> **Collected data**:

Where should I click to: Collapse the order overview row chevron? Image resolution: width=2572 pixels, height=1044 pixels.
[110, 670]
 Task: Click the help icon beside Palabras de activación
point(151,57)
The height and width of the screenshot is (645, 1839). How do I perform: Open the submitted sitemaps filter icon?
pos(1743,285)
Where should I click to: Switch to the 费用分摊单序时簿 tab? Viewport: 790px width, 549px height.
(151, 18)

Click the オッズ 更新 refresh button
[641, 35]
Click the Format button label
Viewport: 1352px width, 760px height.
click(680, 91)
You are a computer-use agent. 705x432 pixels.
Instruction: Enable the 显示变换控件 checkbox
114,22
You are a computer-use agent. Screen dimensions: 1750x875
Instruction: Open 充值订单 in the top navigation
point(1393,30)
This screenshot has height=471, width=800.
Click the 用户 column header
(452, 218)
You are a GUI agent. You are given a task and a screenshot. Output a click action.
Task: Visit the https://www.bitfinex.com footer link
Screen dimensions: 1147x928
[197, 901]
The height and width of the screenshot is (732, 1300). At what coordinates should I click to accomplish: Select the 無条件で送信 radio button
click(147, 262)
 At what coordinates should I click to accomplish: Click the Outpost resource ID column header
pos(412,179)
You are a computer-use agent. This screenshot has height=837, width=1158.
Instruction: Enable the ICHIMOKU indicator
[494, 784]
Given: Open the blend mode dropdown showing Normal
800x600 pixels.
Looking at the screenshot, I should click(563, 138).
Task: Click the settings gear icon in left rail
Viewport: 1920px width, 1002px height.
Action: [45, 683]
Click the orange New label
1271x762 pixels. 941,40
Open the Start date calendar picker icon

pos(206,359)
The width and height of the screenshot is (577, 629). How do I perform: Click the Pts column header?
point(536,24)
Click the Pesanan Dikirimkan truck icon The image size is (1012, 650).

> **Action item**:
Which of the lines above hold the string "computer"? Pick each of them out.

> **Solved exercise**:
You are a computer-use agent. 705x432 pixels.
You are a computer-use agent. Screen dimensions: 1750x875
You are a computer-use agent. This screenshot has height=837, width=1158.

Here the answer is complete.